#### WORK REQUEST
Every line of the listing below must be printed again exactly, apart from its pictures.

#### INFORMATION
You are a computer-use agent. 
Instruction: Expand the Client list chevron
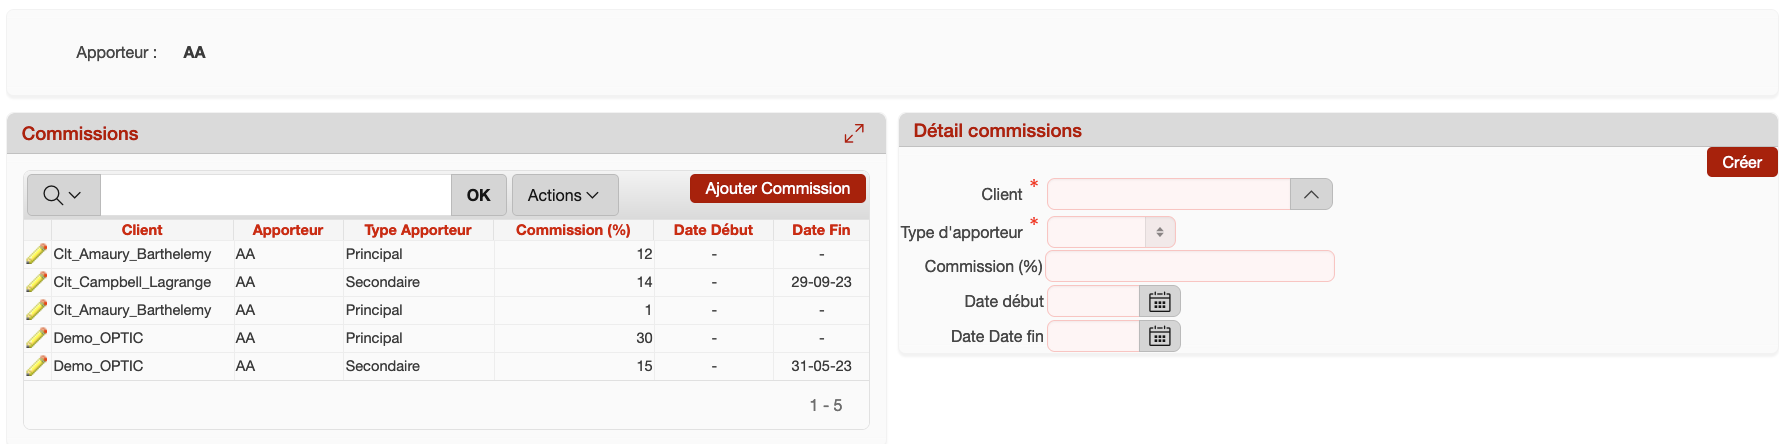pyautogui.click(x=1311, y=194)
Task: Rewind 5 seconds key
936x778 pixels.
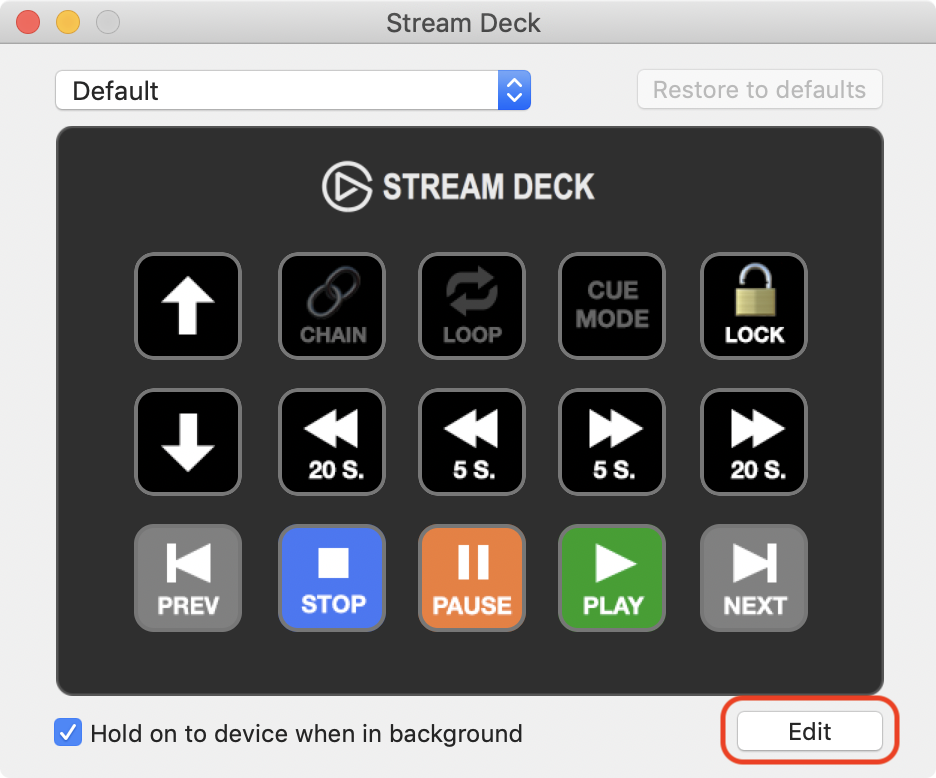Action: click(472, 442)
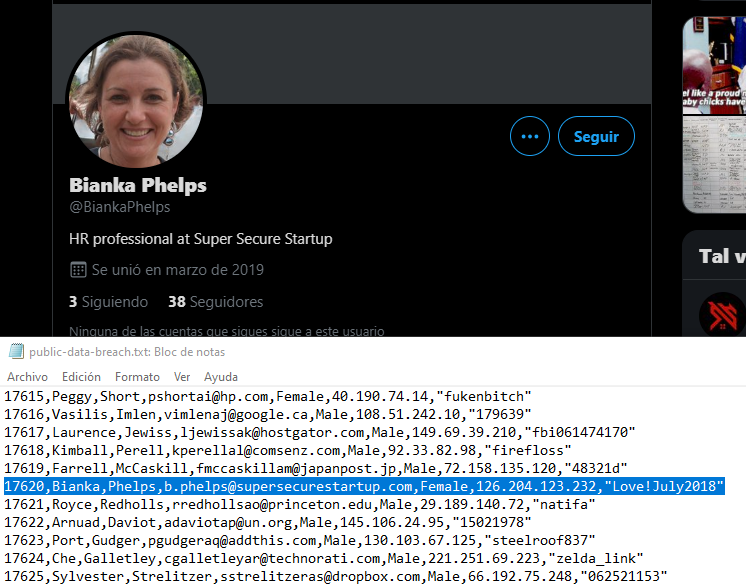This screenshot has height=587, width=746.
Task: Click the three-dots more options button
Action: point(530,136)
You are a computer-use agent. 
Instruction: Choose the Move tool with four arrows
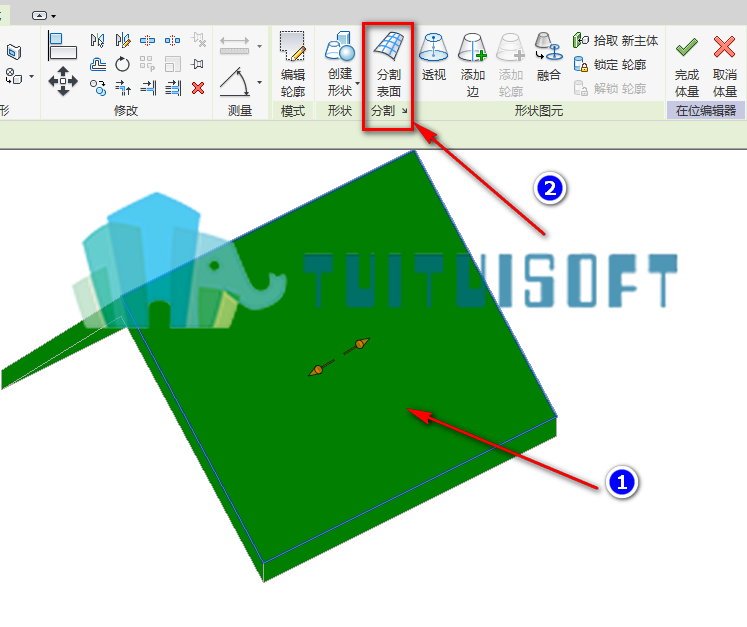pyautogui.click(x=63, y=81)
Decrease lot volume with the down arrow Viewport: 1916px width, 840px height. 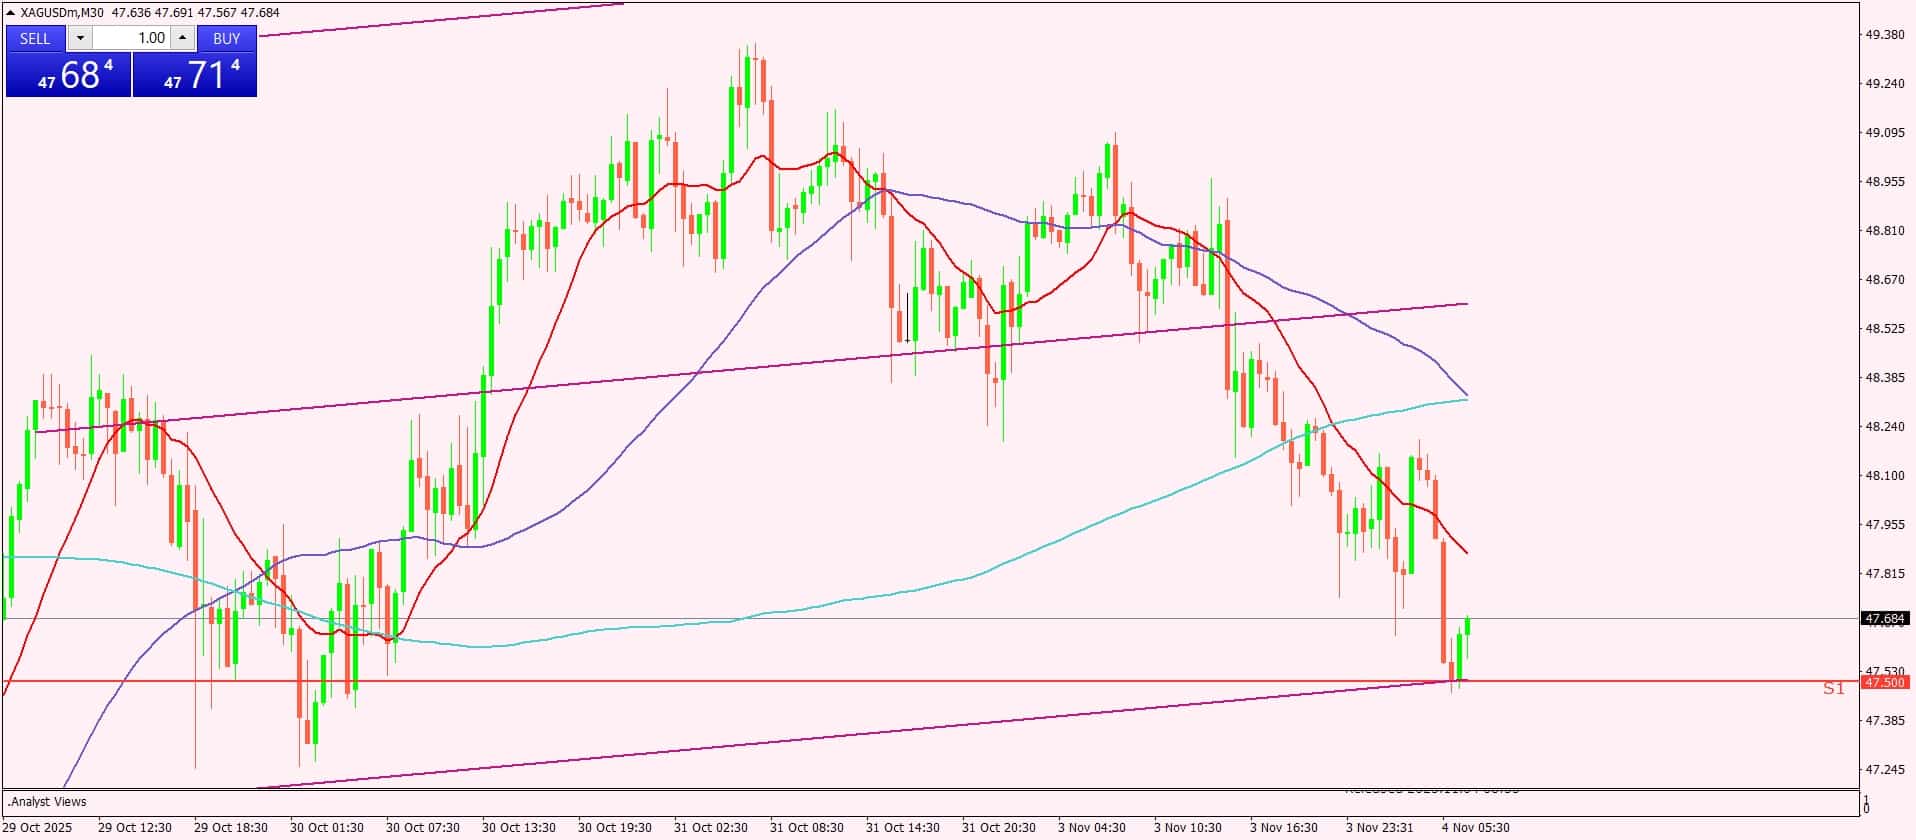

#### RESULT OF THIS EXERCISE
You are a computer-use agent. 
Instruction: Expand the Client list chevron
pyautogui.click(x=1311, y=194)
Task: Rewind 5 seconds key
936x778 pixels.
Action: click(472, 442)
This screenshot has height=587, width=746.
Task: Click the three-dots more options button
Action: point(530,136)
You are a computer-use agent. 
Instruction: Choose the Move tool with four arrows
pyautogui.click(x=63, y=81)
Decrease lot volume with the down arrow Viewport: 1916px width, 840px height. 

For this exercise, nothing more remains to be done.